I have a system that is being rebooted by the watchdog timer, I know the reason for the reboot, and I have to love with it. But my question is about why is the watchdog timer not doing the reboot properly? Every time it reboots I get an error telling me it rebooted without proper shutdown. Does watchdog time just power down the unit and then power it back up? Why is it not going thru the proper reboot procedure? Is there a script that does the same as the watchdog but reboots it properly? At least for loss of pings? The kernel failure causing a reboot error is understandable, but not for loss of ping response. Thanks for any suggestions.
Hello
Watchdog will reboot the system because it has become unresponsive, ex: CPU overload or crashed. In such situation proper shutdown is not possible. And it will generate warning indeed on restart.

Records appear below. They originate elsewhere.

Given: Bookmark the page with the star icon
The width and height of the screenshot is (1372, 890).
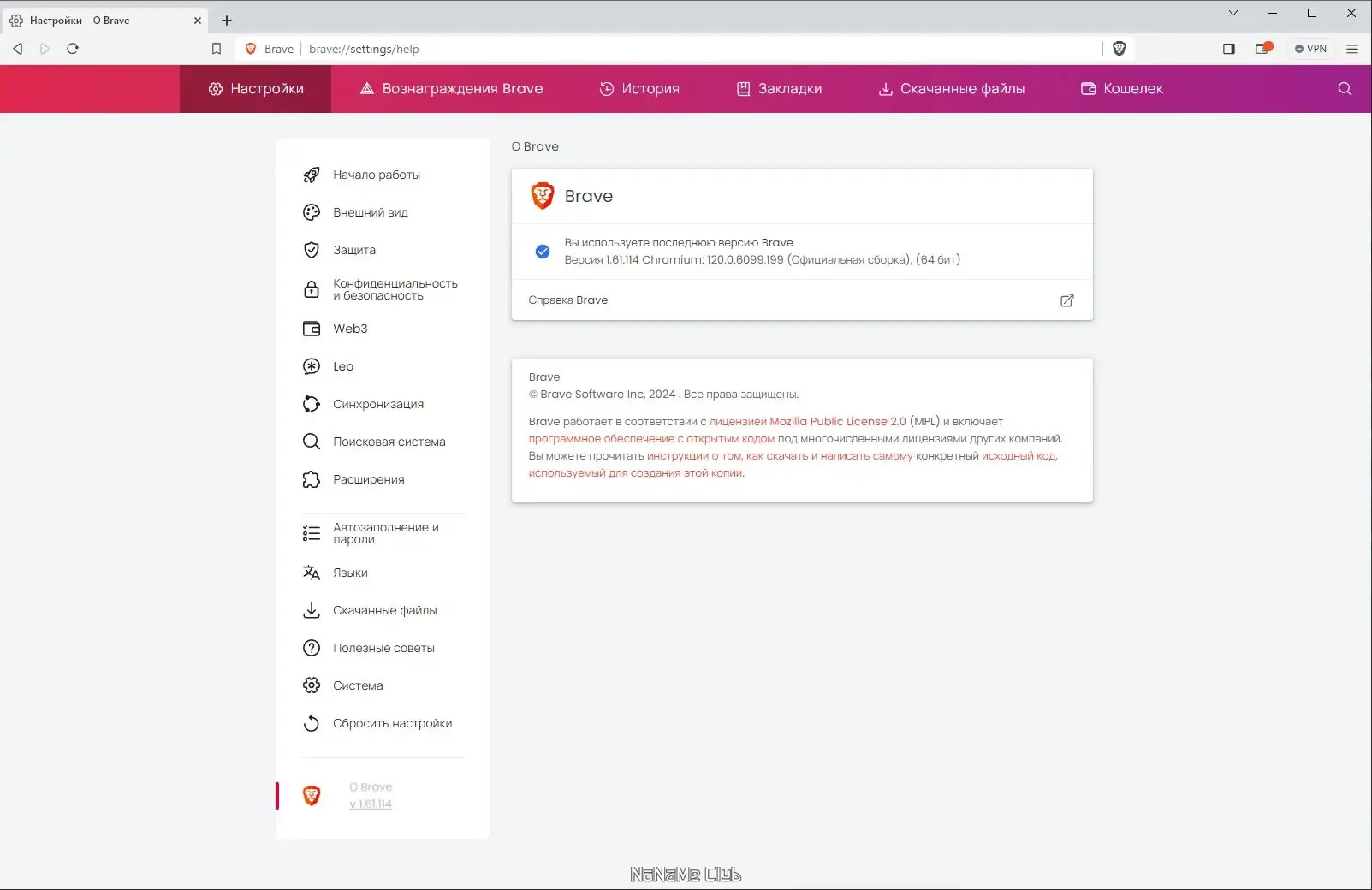Looking at the screenshot, I should pyautogui.click(x=217, y=49).
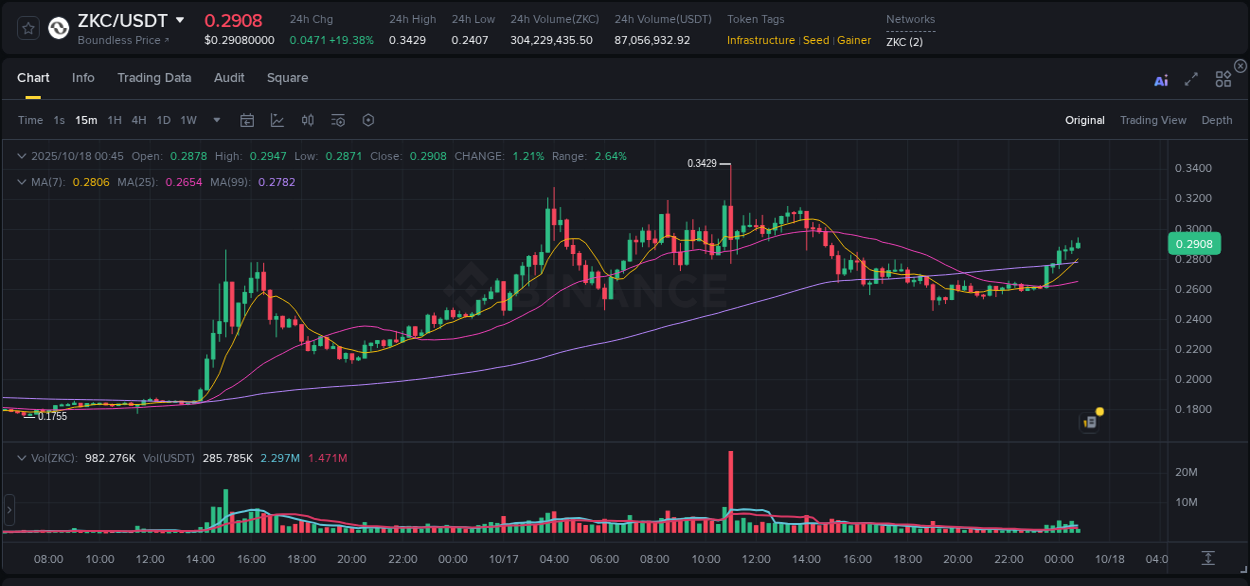This screenshot has height=586, width=1250.
Task: Click the Ai analysis icon
Action: coord(1160,79)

I am doing it based on Pings not unresponsiveness. So it should shutdown normally and reboot normally. Or does watchdog just power it down?
I guess there are plenty of ways of detecting unresponsiveness. Pinging some other network device is one of those. If you don’t like how it reacts to failed pings, then don’t use this test for watchdog. Or don’t use watchdog to react on ping timeouts.

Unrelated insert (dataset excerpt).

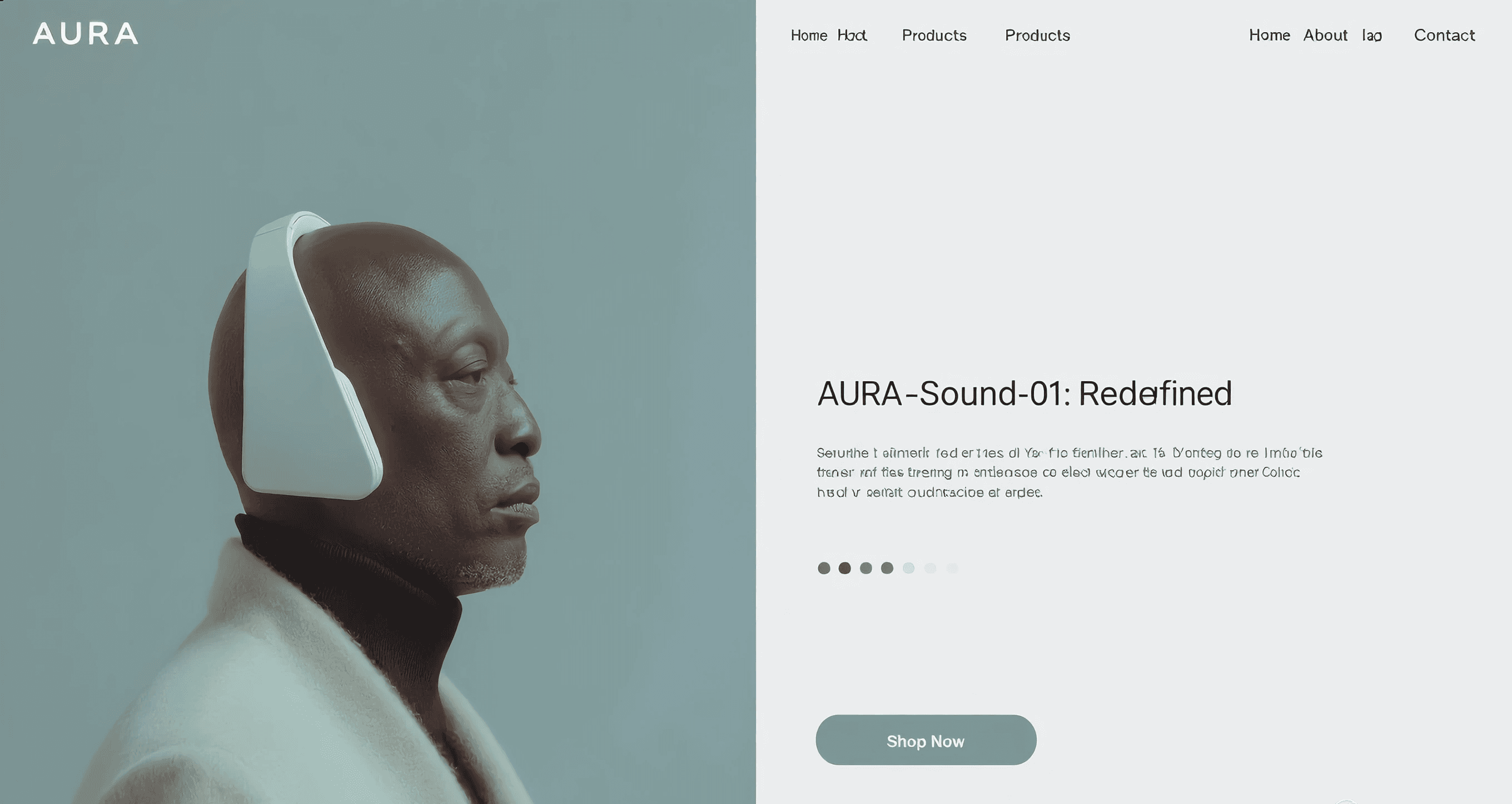Select the first Products nav item
Image resolution: width=1512 pixels, height=804 pixels.
pos(934,35)
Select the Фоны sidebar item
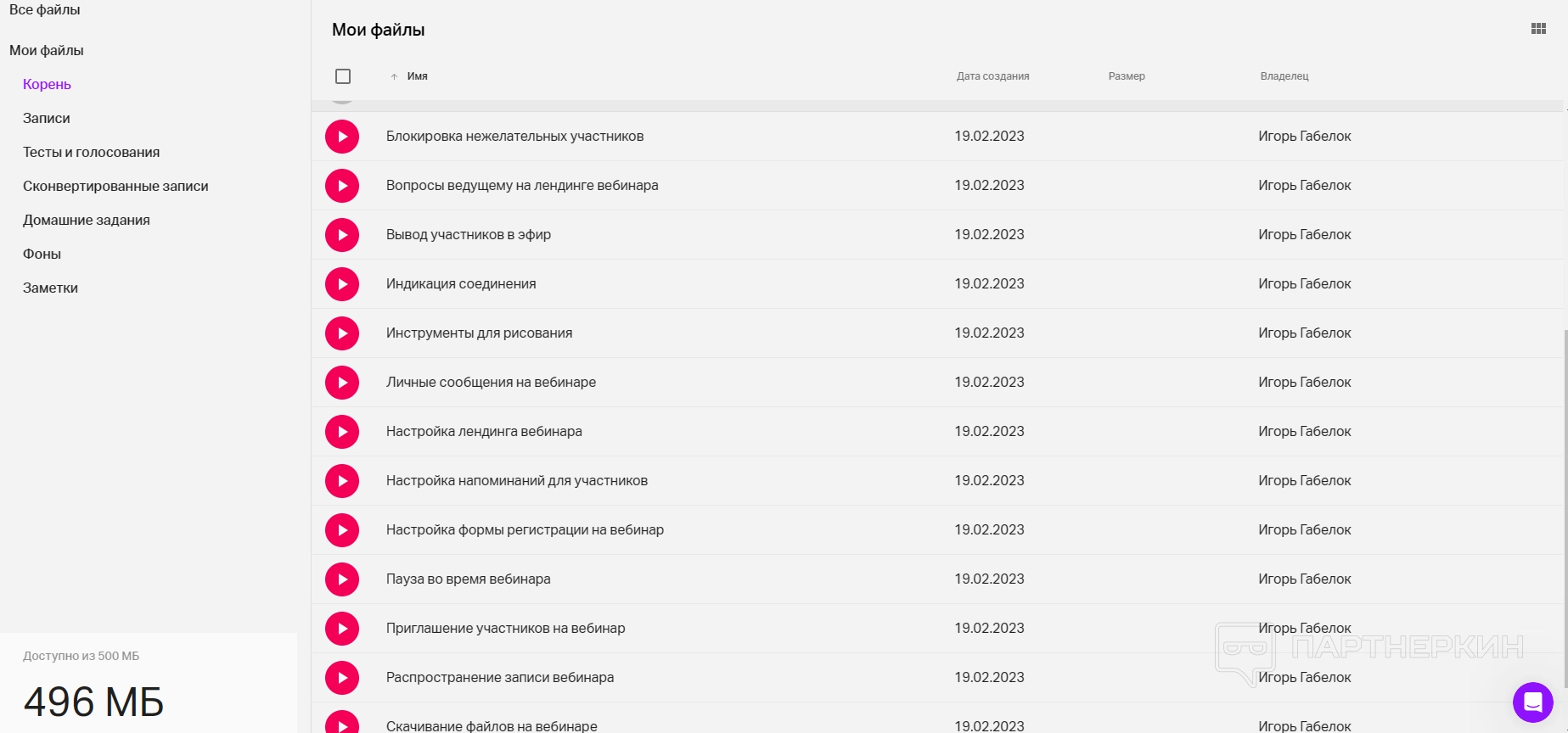The image size is (1568, 733). 42,255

I know what it is supposed to do, and I want it to do that. What I am trying to understand is HOW watchdog reboots the system. Does it go thru a real reboot, or does it just power down the device. If it is supposed to be rebooting normally, then I have a problem. If it just shuts down power briefly then what I am seeing is normal. I just want to make sure one way or another.
i think watchdog is a hardware function
It has some hardware circuits in detection.

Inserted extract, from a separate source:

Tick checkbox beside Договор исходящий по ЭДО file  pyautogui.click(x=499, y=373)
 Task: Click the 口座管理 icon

so it will shut down the power when occur some serious problem
Thanks shiyiqiang08
If the device becomes unresponsive, then it might be due to really severe reason (like kernel being stuck in some loop) and in such case it’s impossible to perform proper shutdown. I guess it’s not up to watchdog routine to discover the severity of unresponsiveness … watchdog reboot is the last possibility to get device responsive again after all.
But then, one really wonders if the system was completely stuck after all before watchdog started reboot … if you’d have logs saved to a USB storage (remote syslog probably doesn’t help here), you’d see something like this:
Oct/07/2018 15:52:34 watchdog,error,critical watchdog cannot ping address 192.168.42.11, rebooting
Oct/07/2018 15:52:48 missed 21 messages while could not open log file
The second line is there because there were 21 log messages after devices started to boot before USB storage got available again. What I’d really like is that those messages are actually flushed to the disk log (they are available in memory) instead of notice that there were that many messages …
Why are you not using Reboot function (proper shutdown) instead of watchdog.
Watchdog pulls the power of a device, and will never do a clean shutdown!
Watchdog must work even if all is stuck or blocked, unresponsive, overruning, heating etc.
So its a HW power cut of the most primitive (= reliable) way.
In other words it is like if you pull the power cord of your router out of the plug and put it in again.
This is what I wanted to know. The reason I am not using a normal reboot is because I need this to reboot when communication is lost. The other end occasionally does not get any traffic thru this radio (still trying to figure that out), but rebooting this AP fixes the problem.